6.    The Miracle Of Garth Road

                I put down my nickel and from the display beneath the cash register I select a pack. The first one at hand. The one on top. It didn't matter.
                From the soft give, the ply of it, the supple accommodation as I bend it back and forth, clearly, this gum is still fresh.
                If stale, the flat pallets of pink resound and crack. Jagged shards, a hazard to the dentine as you try to fold them into your mouth. Friable. Low, base tricked up cardboard, the sugar going, distinctly somehow 'off.' But this one gives nicely. The dusting of dry powder that coats the gum fairly leaping up to the taste buds. Only then do I bother with the five baseball cards lying there, face down, waiting, in my palm.
                Old enough to go out by myself, but not old enough to go to camp.
                I left my aunt and uncle's apartment, pushed the down button for the elevator and walked down Garth Road, past the rest of the half-Tudor, mock gothic apartment houses. Past the Plaza, where my mother used to drop me off on Saturdays for matinees while she had coffee with her sister. Past the A&P, that's gone now too. To the little stationery store sitting in the row of modest shops, halfway down the hill to the Scarsdale train station.
                Hot. Past the end of the real season. Indian summer.

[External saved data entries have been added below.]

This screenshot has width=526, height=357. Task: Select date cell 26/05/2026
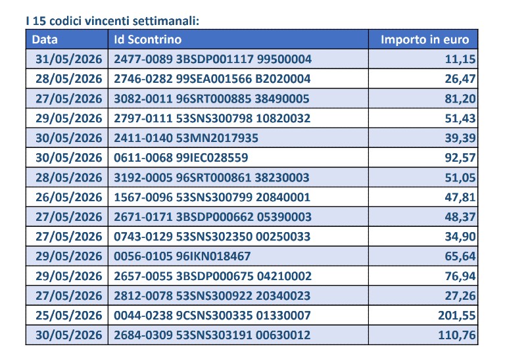[69, 197]
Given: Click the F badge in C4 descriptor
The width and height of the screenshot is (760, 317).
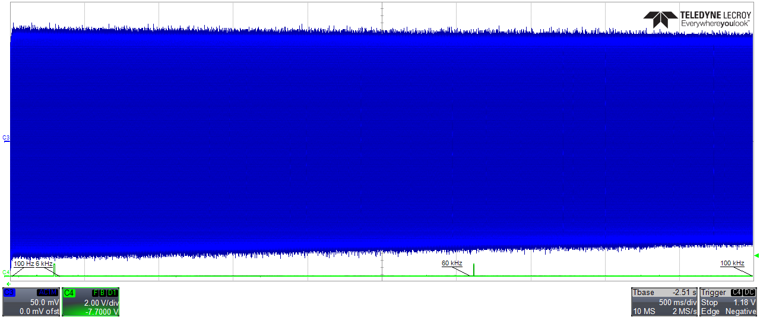Looking at the screenshot, I should point(95,293).
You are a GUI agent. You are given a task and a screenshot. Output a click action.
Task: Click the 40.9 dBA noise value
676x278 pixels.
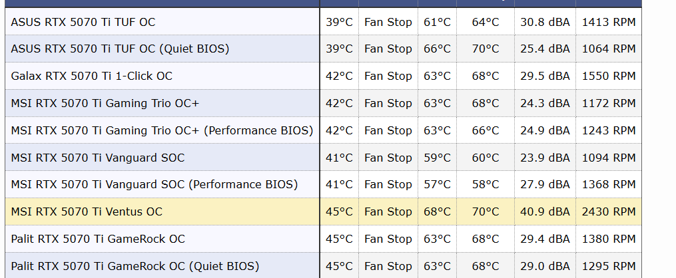coord(545,211)
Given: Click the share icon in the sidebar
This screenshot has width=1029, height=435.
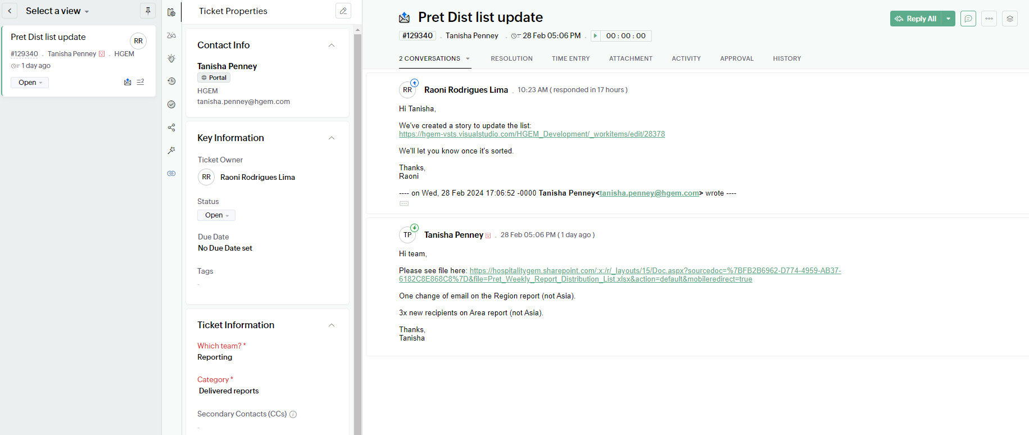Looking at the screenshot, I should point(171,128).
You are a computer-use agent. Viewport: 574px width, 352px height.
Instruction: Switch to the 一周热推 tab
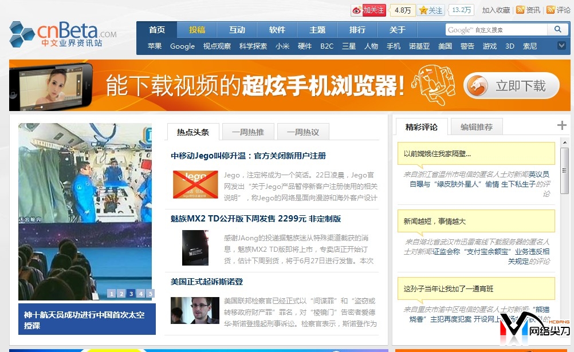tap(248, 132)
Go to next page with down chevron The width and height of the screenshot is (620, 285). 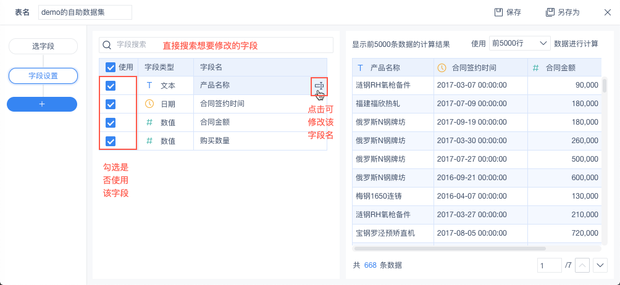click(600, 265)
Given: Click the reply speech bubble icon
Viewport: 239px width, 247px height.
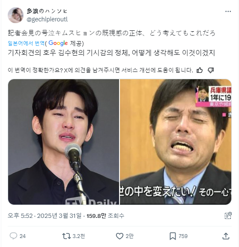Looking at the screenshot, I should (13, 236).
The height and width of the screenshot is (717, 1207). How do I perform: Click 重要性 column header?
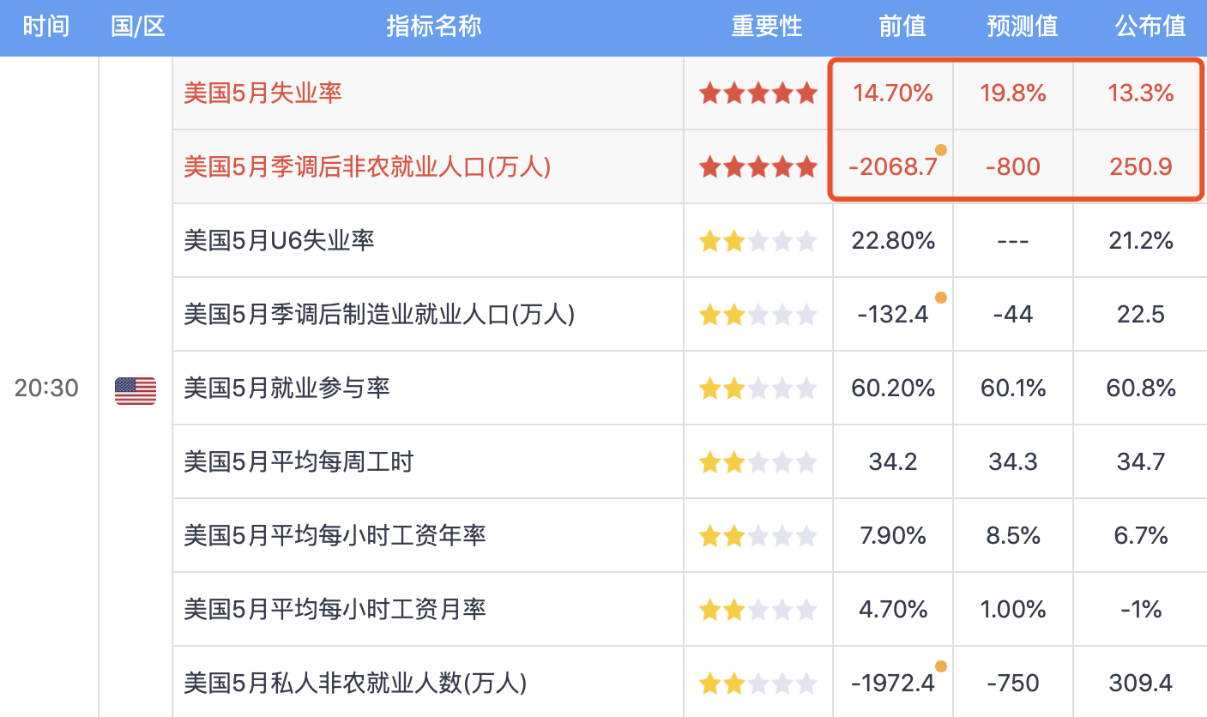click(766, 26)
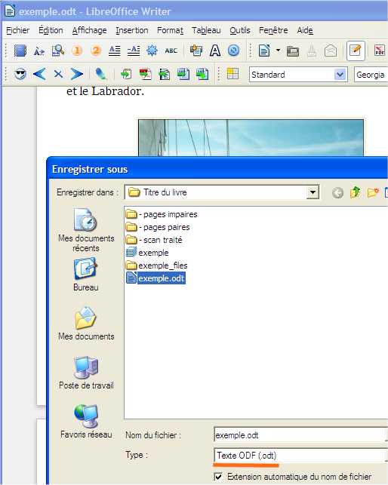Expand the Enregistrer dans folder dropdown
The height and width of the screenshot is (485, 388).
[x=313, y=192]
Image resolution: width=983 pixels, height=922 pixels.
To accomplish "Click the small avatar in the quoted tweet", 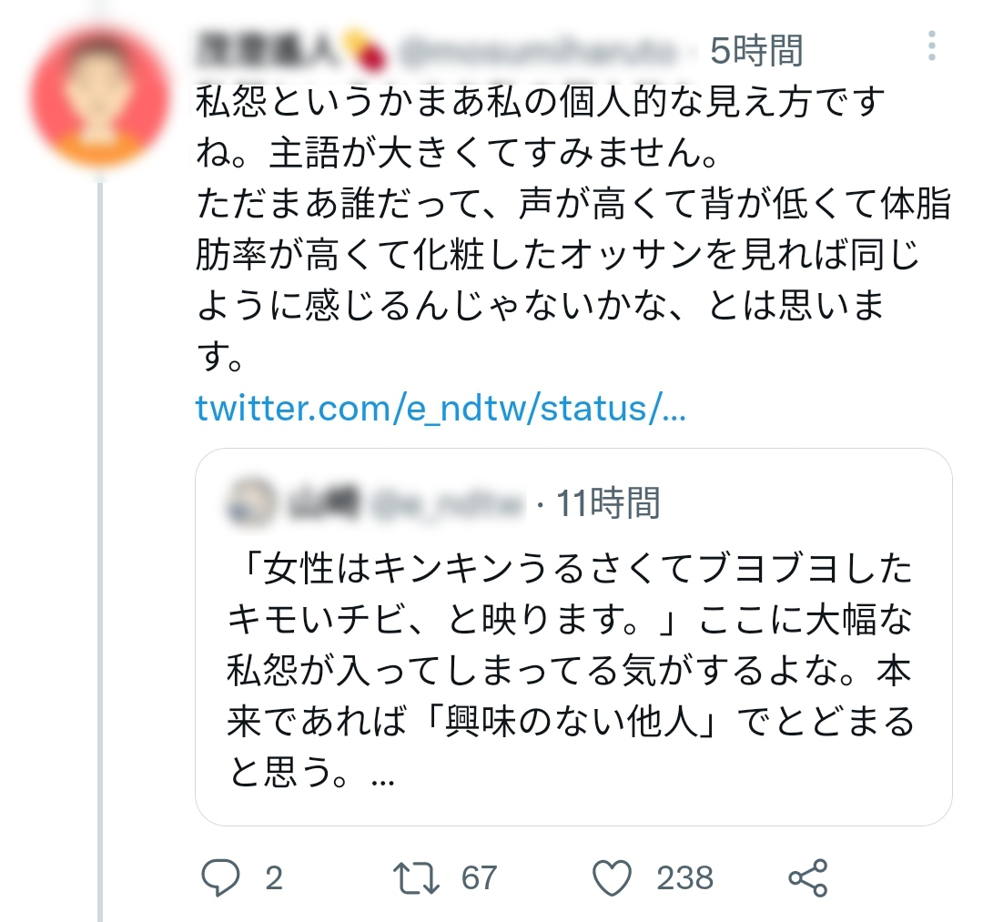I will 249,502.
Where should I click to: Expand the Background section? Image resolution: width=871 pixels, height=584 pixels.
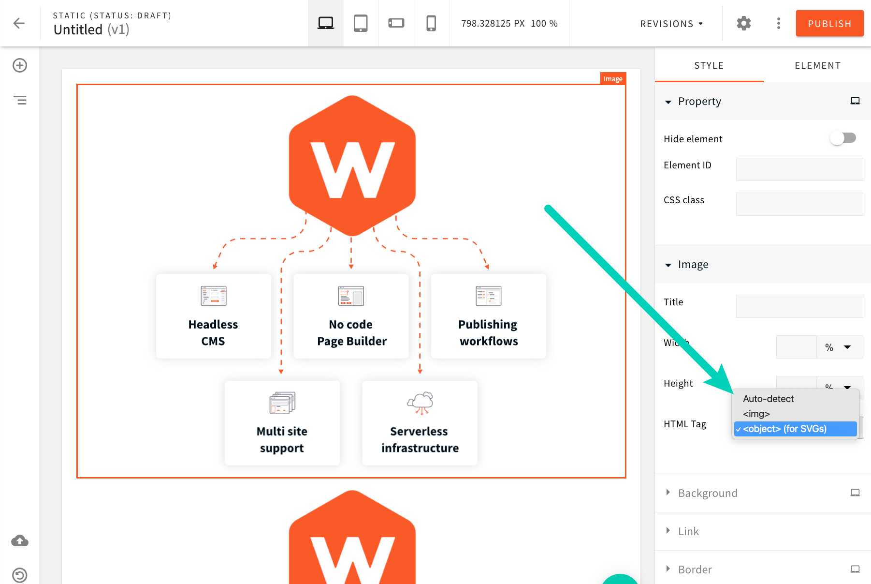pyautogui.click(x=708, y=493)
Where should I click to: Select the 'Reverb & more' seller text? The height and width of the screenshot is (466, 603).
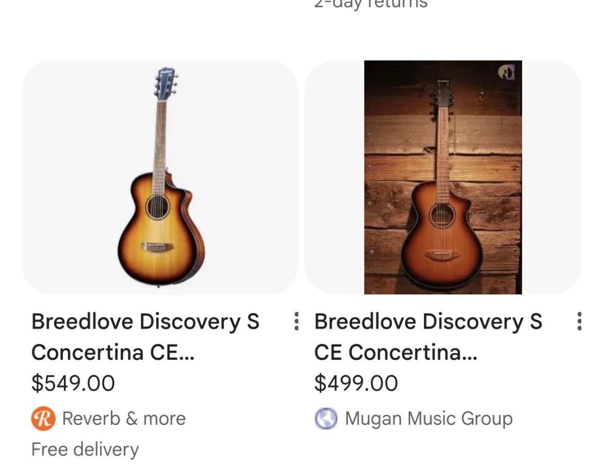[x=124, y=419]
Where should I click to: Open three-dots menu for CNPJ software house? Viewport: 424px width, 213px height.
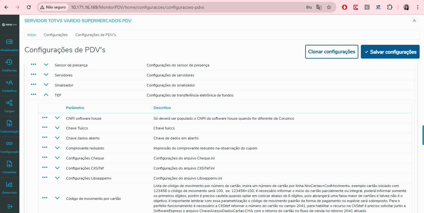click(x=45, y=118)
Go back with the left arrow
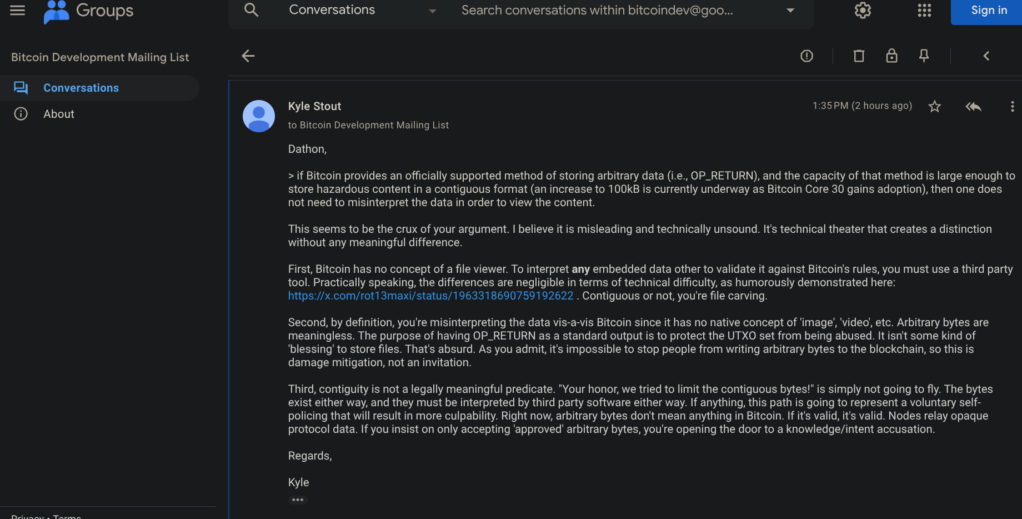Image resolution: width=1022 pixels, height=519 pixels. [248, 56]
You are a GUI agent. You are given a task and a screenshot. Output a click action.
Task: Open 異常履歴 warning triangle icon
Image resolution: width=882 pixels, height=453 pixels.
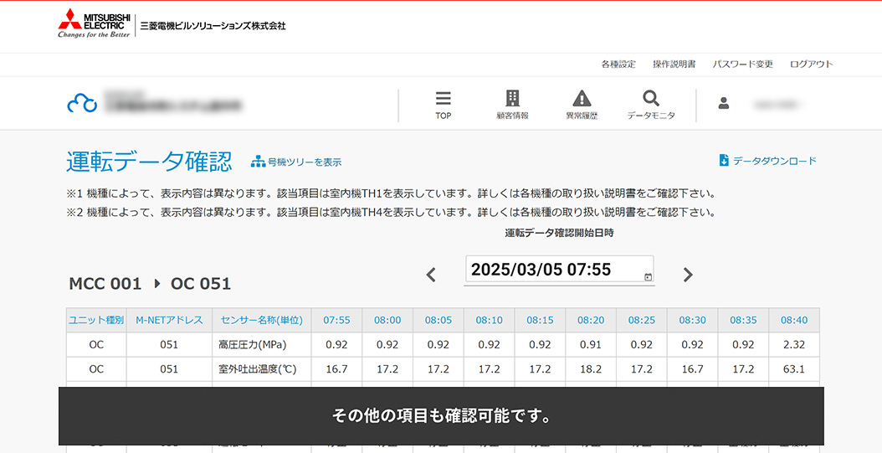pos(582,99)
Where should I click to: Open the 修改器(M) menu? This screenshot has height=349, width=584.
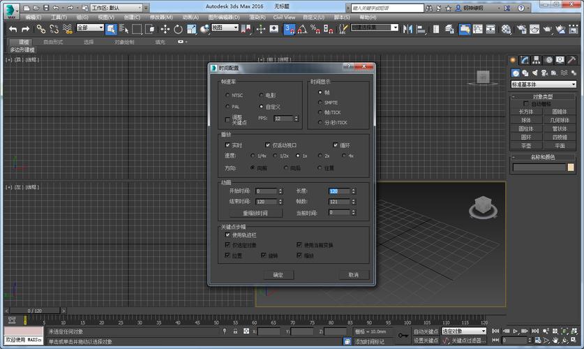[x=161, y=17]
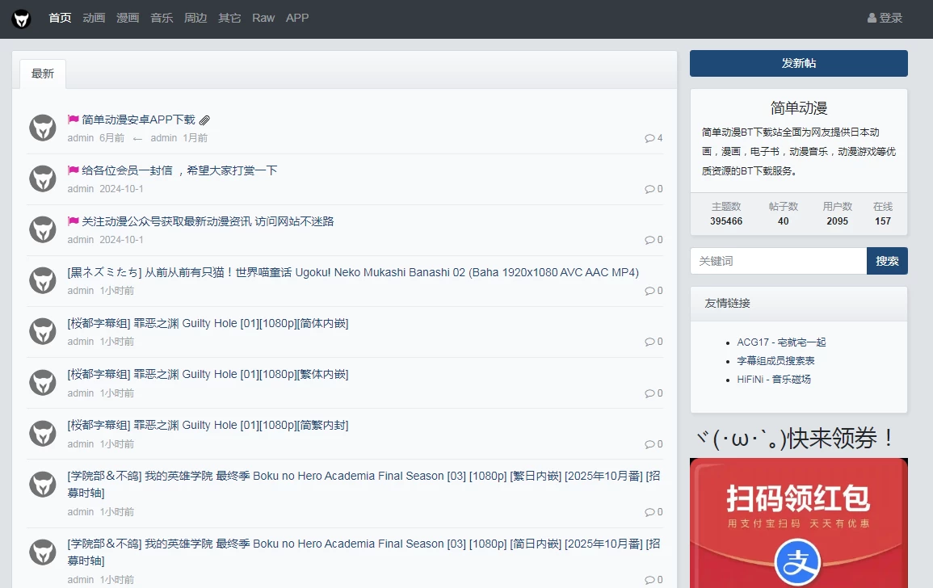The width and height of the screenshot is (933, 588).
Task: Click the paperclip attachment icon on APP下载 post
Action: 205,120
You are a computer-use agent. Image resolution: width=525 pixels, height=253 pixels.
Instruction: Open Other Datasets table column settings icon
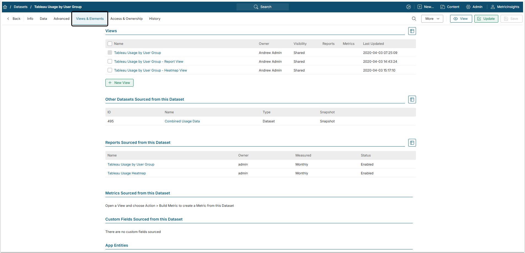click(412, 100)

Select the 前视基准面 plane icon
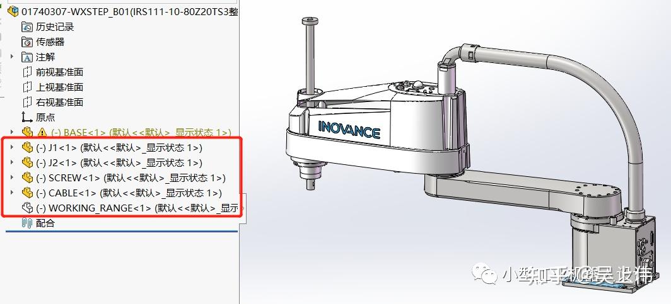[27, 72]
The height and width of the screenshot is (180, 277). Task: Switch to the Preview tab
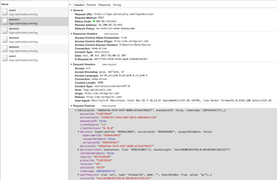[x=91, y=5]
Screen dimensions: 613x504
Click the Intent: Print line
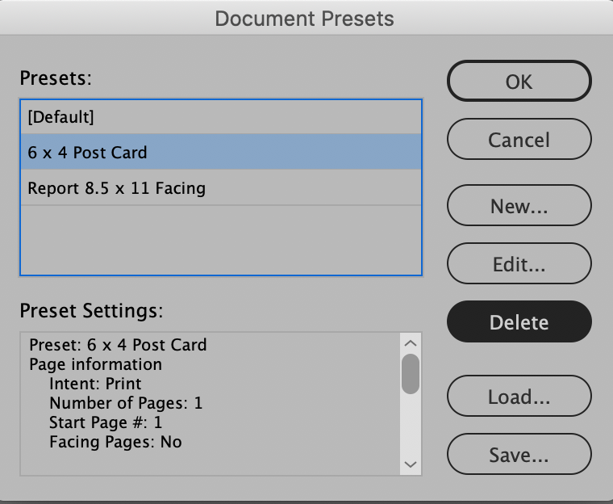[x=95, y=384]
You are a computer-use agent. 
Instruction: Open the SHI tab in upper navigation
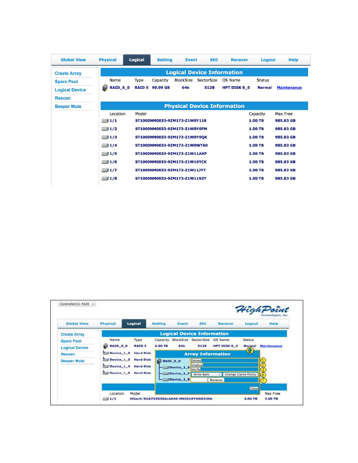(214, 60)
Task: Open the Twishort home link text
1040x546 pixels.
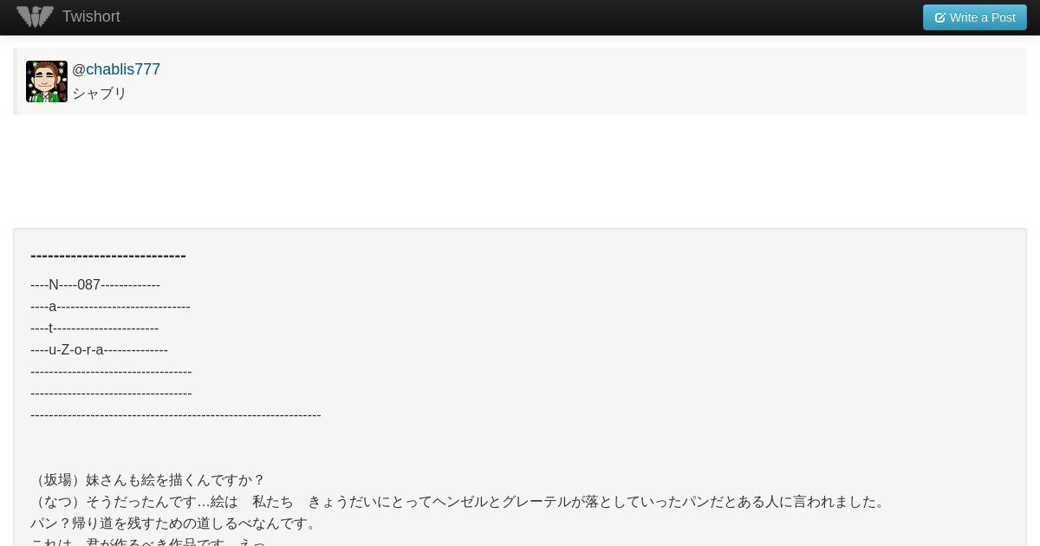Action: click(x=91, y=16)
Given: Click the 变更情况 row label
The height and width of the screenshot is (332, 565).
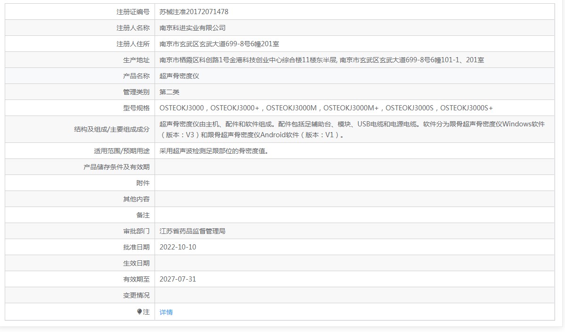Looking at the screenshot, I should click(x=136, y=295).
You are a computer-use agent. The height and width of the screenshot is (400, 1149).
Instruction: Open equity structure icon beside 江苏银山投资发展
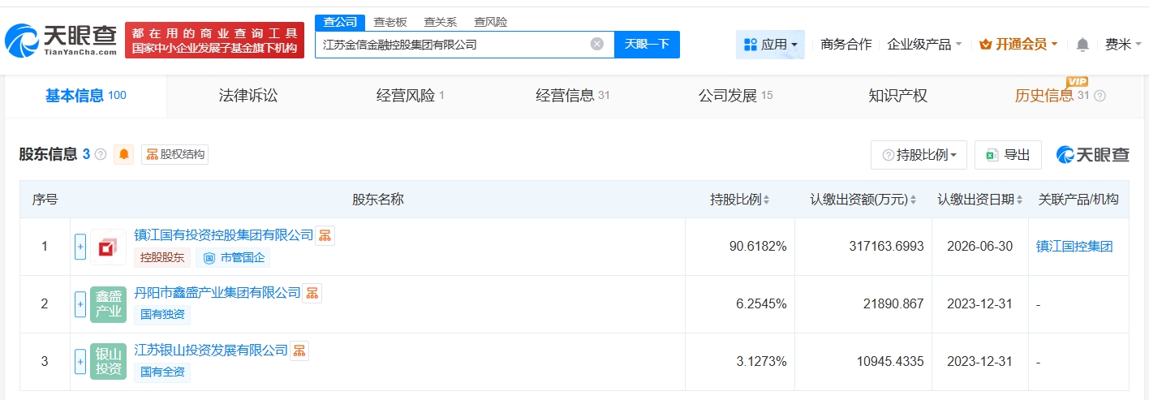pyautogui.click(x=299, y=351)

                A few years earlier my father had taken me to a game. The thundering subway. Dark green buses and black and green and white police cars. Soot everywhere. Emerging from the dark streets beneath the El, pulled through the echoing tunnels, then: the green revelation of the outfield. The incredible buoyant roaring. Jumping up from the seats. The pitcher so near. The shouts for food. The close violence implied in every swing. Men in hats and suits. And Mantle hit a homer.
                1960. The beauteous, Indian Summer blazing-in-glory of the New York Yankees. A Yankees fan? Of course. So is everyone I know. Are we not but four towns north of the Bronx? It was not that many years ago that my parents moved up from there. Of course it is more than that. It is natural to be a Yankee fan. The Yankees are to baseball as New York is to America, as America is to the rest of the world. This is the natural order of things.
                I turn over the cards.
                Right there, on the top: a Yankee team card. Each and every one of them, lined up, squinting in front of the Stadium's cast iron-white picket ornament. All of them, our gods. Rising above them in the distance, the upper decks' girders, the painted I beams and rivets—like the IRT line, only taller, more noble.
                I catch my breath. This is a card you wait years to get. If you got one, or had one passed down to you, you held on to it. It's for your children. I leave the store, stepping out into the hard sunlight of the fall afternoon. I want to go back and tell the grown ups about my great fortune. This miracle. Not that they can be expected to comprehend the enormity of it, but there's no one else around.
                First I must thumb through the rest of the cards.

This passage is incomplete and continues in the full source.